■ Reading passage ■
[Start of section]

From the stipulation of facts, it appears that, since 1929, appellant has pursued the practice of investigating, through field agents, the "business ethics" of jobbers applying for licenses, and of rejecting such applications upon the adverse report of the agent. Appellant admits that the phrase "business ethics" is used to denote compliance with "marketing policies and prevailing prices of the petroleum industry," which are the "marketing policies and posted prices of the major oil companies or the market leaders among them." Among these is the Standard Oil Company of New Jersey, which owns one-half of the capital stock of the appellant. [Footnote 4] While not all applicants who have failed to maintain prices and marketing policies have been rejected, the record leaves no doubt that appellant has made use of its dominant position in the trade to exercise control over prices and marketing policies of jobbers in a sufficient number of cases and with sufficient continuity to make its attitude toward price-cutting a pervasive influence in the jobbing trade.

In many instances, although not in all, an adverse report by the investigator as to the applicant's business ethics has been the sole ground for rejecting his application, and appellant admits that the greater number of applications for licenses which have been denied were rejected because of such an adverse report. In the cases in which licenses have been refused, something less than one-half of the rejected applicants were later granted licenses on their assurance that their marketing practices

Page 309 U. S. 454

would be changed. The total number of rejections for failure to comply with that standard does not appear, for appellant has failed to keep any record of the ground of rejection of applications for licenses, admittedly because it is reluctant to preserve in its records "the extent to which maintenance of prices and marketing policies by jobbers entered into the granting of licenses."

Jobbers' licenses do not appear to have been cancelled because of failures to maintain policies or prices of the major oil companies whenever they have occurred, but it is an established practice of appellant to investigate the business ethics of licensed jobbers in order to ascertain whether they maintain the marketing prices, policies, and practices prevailing or ostensibly prevailing in the industry. Representatives of appellant have from time to time, but not in every case, reported a jobber to his supplier or refiner for not maintaining the marketing policies of the latter, and in some cases they have united in persuading the jobber to mend his ways. Appellant has generally required each licensed jobber to purchase all his treated fuel from a single refiner, and, in some instances, has refused a license to jobbers who wished to change their source of supply from one licensed refiner to another.

[End of section]

■ Things to do ■
a) In the passage on jobbers' licenses, which company owns one-half of the appellant's capital stock?
b) Translate this sentence from the passage on jobbers' licenses into Spanish: "Appellant has generally required each licensed jobber to purchase all his treated fuel from a single refiner, and, in some instances, has refused a license to jobbers who wished to change their source of supply from one licensed refiner to another."
The listing after this passage on jobbers' licenses has nothing to do with it.

■ Data excerpts ■

[Start of section]

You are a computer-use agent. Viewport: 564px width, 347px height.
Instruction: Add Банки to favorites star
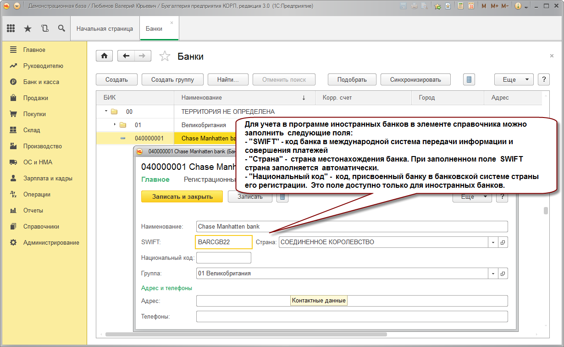click(x=165, y=56)
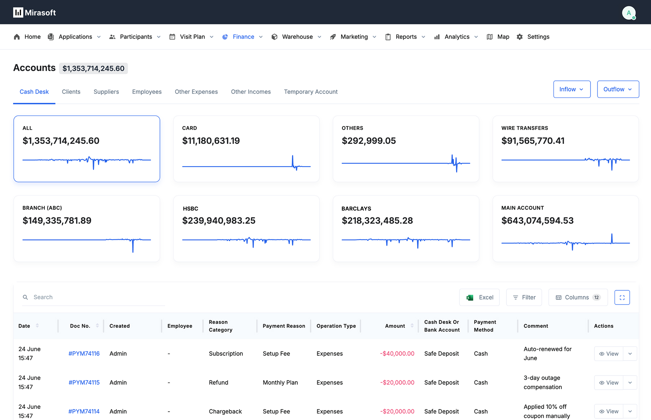
Task: Open the Map icon in navigation
Action: (x=490, y=37)
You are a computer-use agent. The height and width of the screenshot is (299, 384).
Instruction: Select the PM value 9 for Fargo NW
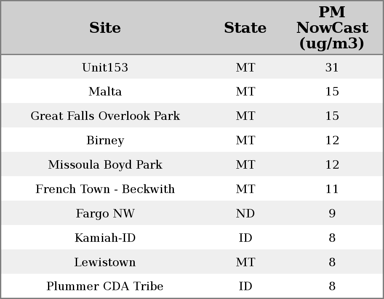point(332,214)
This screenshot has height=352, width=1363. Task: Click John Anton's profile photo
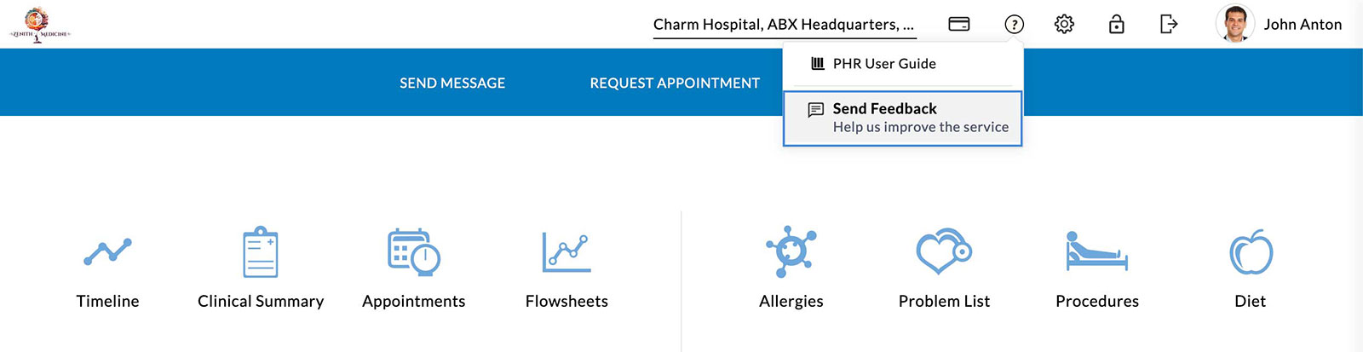click(1234, 24)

[End of section]

■ Results for each task ■
a) The Standard Oil Company of New Jersey.

b) El apelante ha exigido por lo general a cada mayorista con licencia que compre todo su combustible tratado a un solo refinador y, en algunos casos, ha negado la licencia a mayoristas que deseaban cambiar su fuente de suministro de un refinador con licencia a otro.